Reaching across religious divides is imperative for all Americans, but especially for Jews and Muslims, whose religious principles call on them to connect across communities and learn from one another in peace, Bar-Tura said. It’s also in the best interest of these minority faiths to work together -- for many of their believers share immigrant experiences, and all “know what it’s like to be demonized, marginalized for their religious, cultural and ethnic identities.”

“When we see an injustice, it’s in our own self-interest to find the alliances and solidarity to rectify it,” Bar-Tura said.

The JMCBI itself is a model of the kind of cross-cultural community building it hopes to inspire on a larger scale. Consisting of about 10 volunteers from Muslim and Jewish backgrounds, the committee meets once or twice a month to plan events like "Iftar in the Synagogue."

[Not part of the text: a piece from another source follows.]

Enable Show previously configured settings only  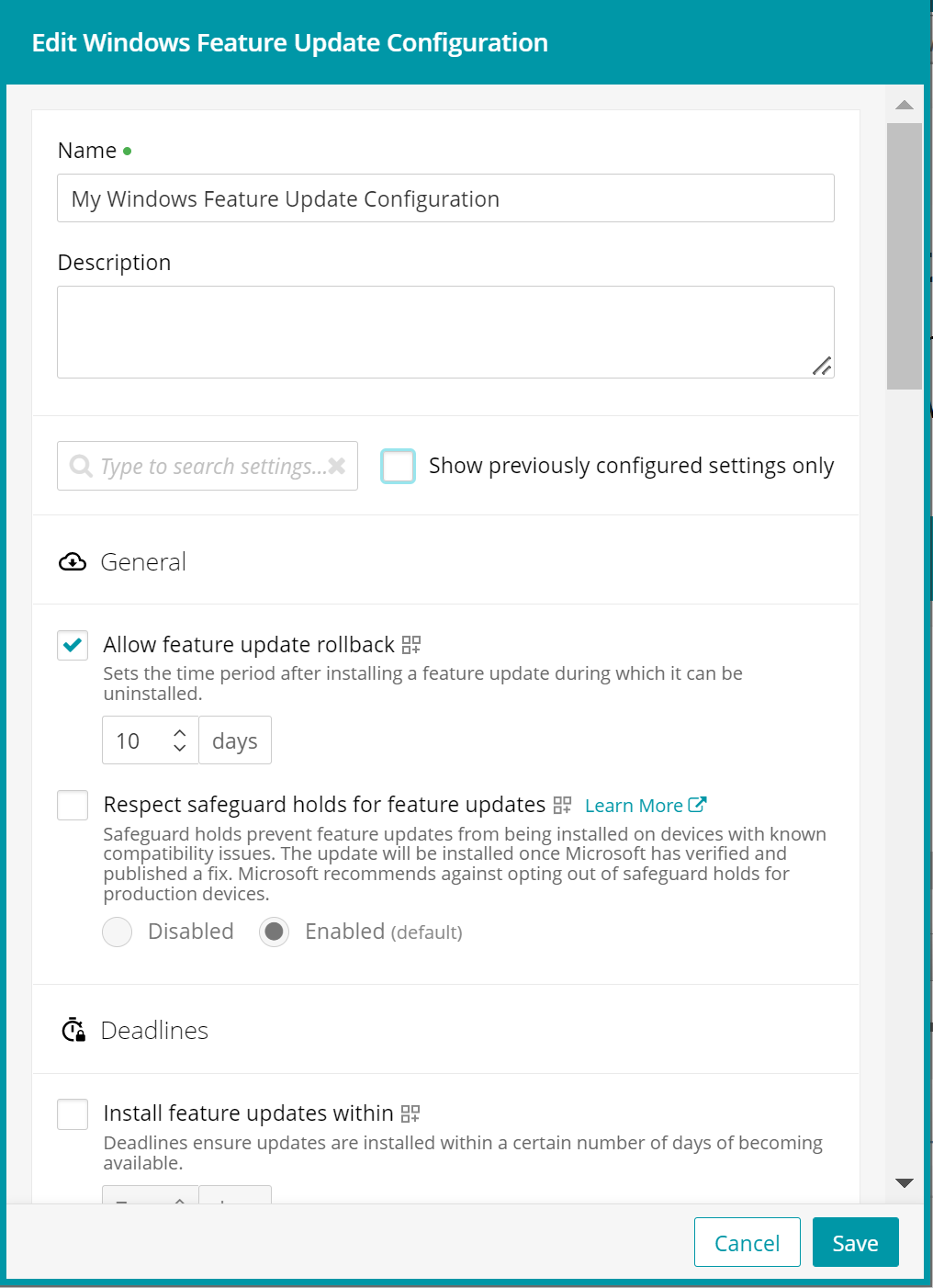399,466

“To me, one of the successes of the event is the process we go through to make it happen,” Bar-Tura said.

And the impact of this small-scale union is significant. Bar-Tura discussed one example, a Palestinian man on the committee who has become close friends with a Jewish man “four decades older than him.” The Palestinian man flew home to visit his family immediately after the iftar they’d been planning for months. But he called in at 3 a.m. to be “there” for the planning committee’s after party.

TOGETHER IN WORSHIP

On Aug. 18, the pitas and kosher chicken shawarma were hidden from the fasting crowd until after the interfaith ceremony and prayer, though the event didn’t begin until sunset was already under way. Leaders of both faiths spoke of the unity of Judaism and Islam, both abstractly and, as Imam Senad Agic pointed out, literally based on Muslim tenets.

“I would like to congratulate the organizer of this event,” Agic said, “because according to Islamic teachings, one who prepares an iftar meal for a fasting Muslim will also get his reward.”

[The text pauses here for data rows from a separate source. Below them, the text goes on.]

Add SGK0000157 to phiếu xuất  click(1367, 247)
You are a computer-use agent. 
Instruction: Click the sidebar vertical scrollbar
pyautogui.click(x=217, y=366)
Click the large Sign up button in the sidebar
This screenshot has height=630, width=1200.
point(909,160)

Rabbi Conover opened her remarks with "Shalom" and "Salaam." She spoke fondly of the Muslim friends she made while studying in Jerusalem and how knowing them made the volatile post-9/11 atmosphere a much more palpable danger for her. She feared for her friend Nazira, threatened first by the terrorist attacks that September morning and later by the threats of violence from some within the United States.

“As a Jew, I know well the threat of baseless hatred. As a people we have experienced this hatred without and within -- in Hebrew we call it sinat chinam,” Conover said. “So great is the sin of sinat chinam, it is described in the Torah as worse than the three worst sins combined.”

Before the crowd split into different rooms offering Reform and Orthodox Jewish prayer and Muslim prayer, to which any and all were welcomed, Conover called on the attendees of "Iftar in the Synogogue" to commit to “ahava chinam -- baseless love.”

“Tonight offers us such an opportunity,” she said. “Shalom aleichem. As-Salamu Alaykum. Peace be with you.”